The Japanese Yen (JPY) remains on the back foot against its American counterpart through the early European session, though it remains close to the highest level since early December touched earlier this Monday. Bank of Japan (BoJ) Governor Kazuo Ueda showed readiness to ramp up government bond buying if long-term interest rates rise sharply. This leads to a further pullback in the Japanese government bond (JGB) yields, which prompts some intraday JPY selling and assists the USD/JPY pair to reverse an intraday dip to sub-149.00 levels.

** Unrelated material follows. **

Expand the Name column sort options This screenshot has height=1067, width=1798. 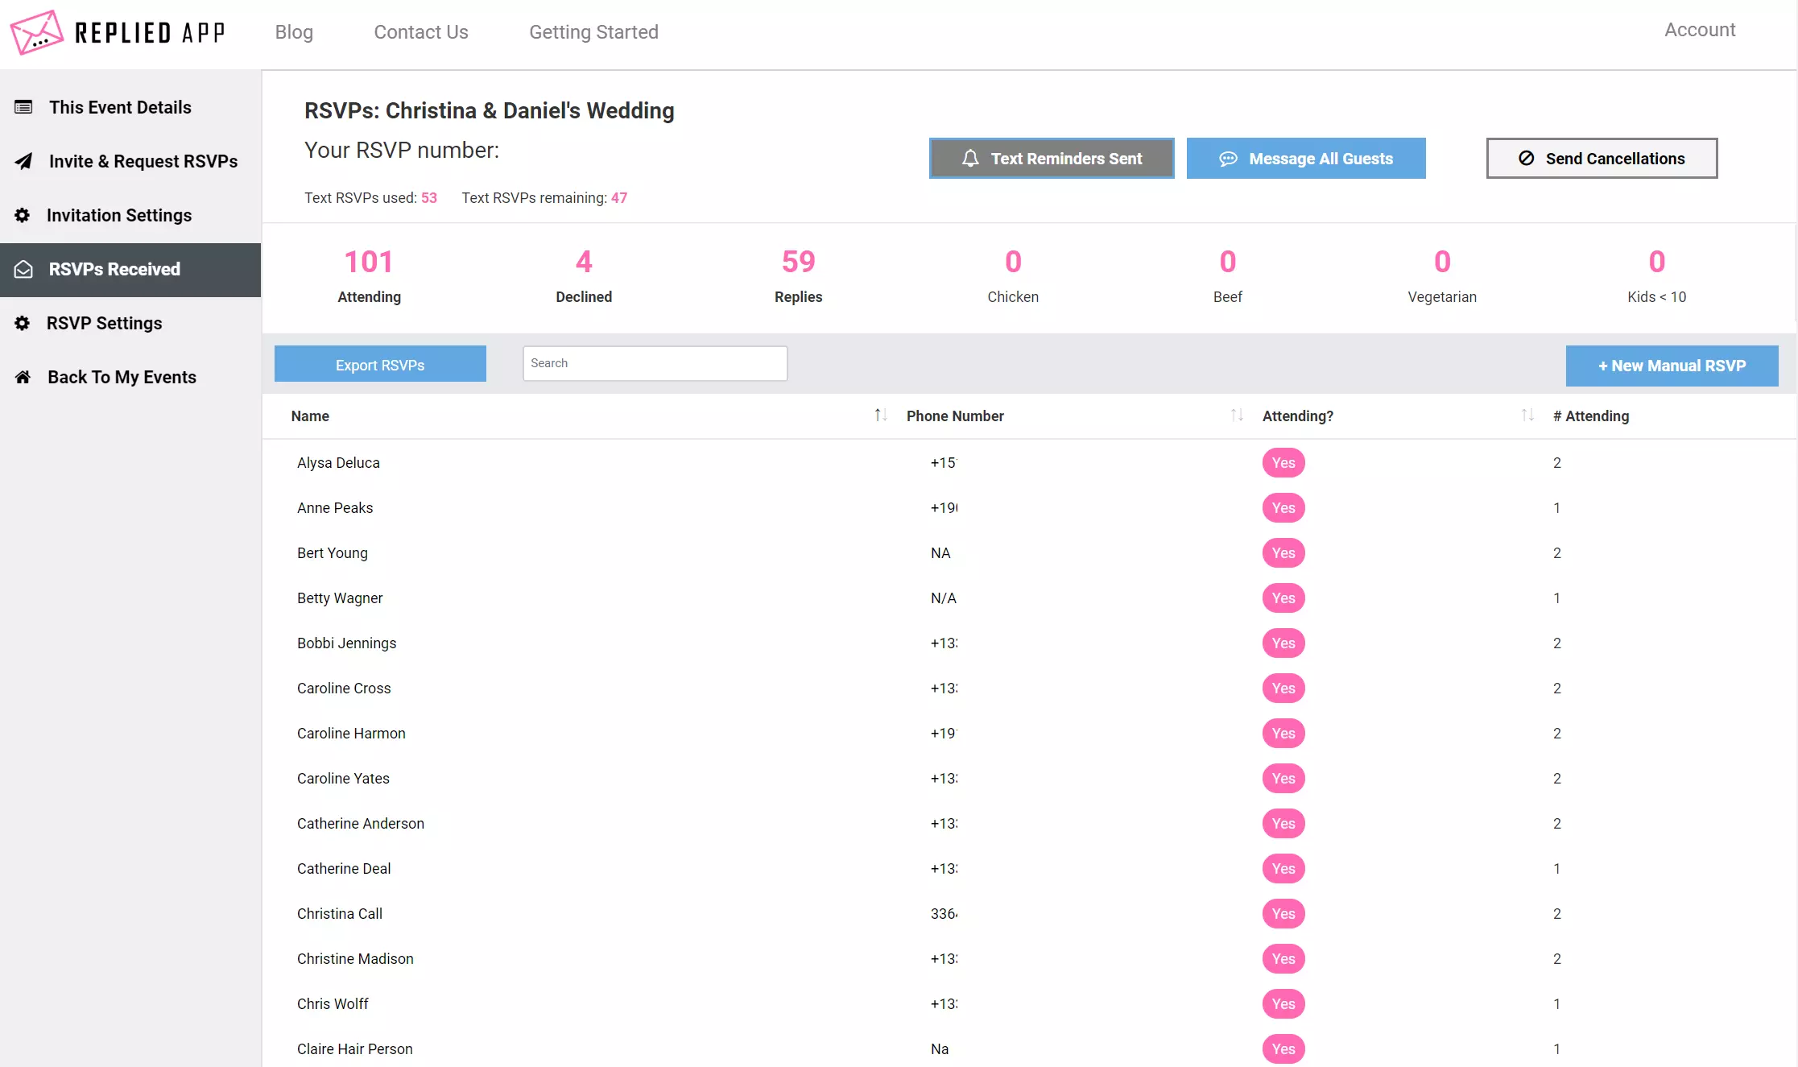coord(878,416)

Meanwhile, investors seem convinced that the BoJ will hike interest rates more aggressively than initially thought amid signs of broadening inflation in Japan and expectations that sustained wage gains would spur consumer spending. This holds back the JPY bears from placing aggressive bets. Moreover, renewed US Dollar (USD) selling, despite the Federal Reserve's (Fed) hawkish stance, caps the USD/JPY pair's attempted recovery. Hence, it will be prudent to wait for strong follow-through buying before confirming that spot prices have bottomed out.

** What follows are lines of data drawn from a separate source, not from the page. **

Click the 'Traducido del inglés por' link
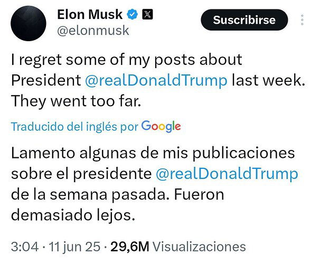 point(74,127)
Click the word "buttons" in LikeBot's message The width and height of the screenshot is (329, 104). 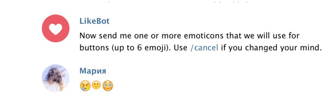click(x=94, y=48)
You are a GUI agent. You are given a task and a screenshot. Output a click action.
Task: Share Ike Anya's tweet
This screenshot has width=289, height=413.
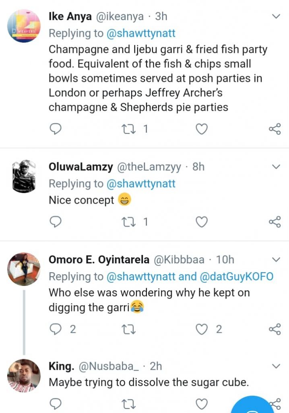point(275,129)
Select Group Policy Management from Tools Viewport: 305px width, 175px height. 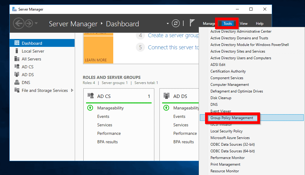coord(232,118)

Japanese Yen remains depressed as policymakers talk down JGB yields; BoJ rate hike bets limit losses
- Data released on Friday showed that Japan's core inflation touched a 19-month high in January and reinforced expectations that the Bank of Japan will keep raising interest rates.
- BoJ Governor Kazuo Ueda warned on Friday that the central bank could increase bond buying if abnormal market moves trigger a sharp rise in the government bond yields.
- The yield on the benchmark Japanese government bond (JGB) retreats further from its highest level since November 2009 set last week and caps gains for the Japanese Yen.
- A disappointing sales forecast from Walmart raised doubts about US consumer health and drags the US Dollar to over a two-month low during the Asian session on Monday.
- The flash S&P Global US Composite PMI dropped to 50.4 in February, from 52.7 in January, pointing to a weaker expansion in overall business activity across the private sector.
- Separately, the University of Michigan reported that its US Consumer Sentiment Index dropped more than expected, from 71.7 previous to 64.7 in February, or a 15-month low.
- Moreover, households saw inflation over the next year surging to 4.3% — the highest since November 2023 — and running at 3.5% — the highest since 1995 – over the next five years.
- Federal Reserve officials remain wary of future interest rate cuts amid sticky inflation and the uncertainty over US President Donald Trump's tariff plans and protectionist policies.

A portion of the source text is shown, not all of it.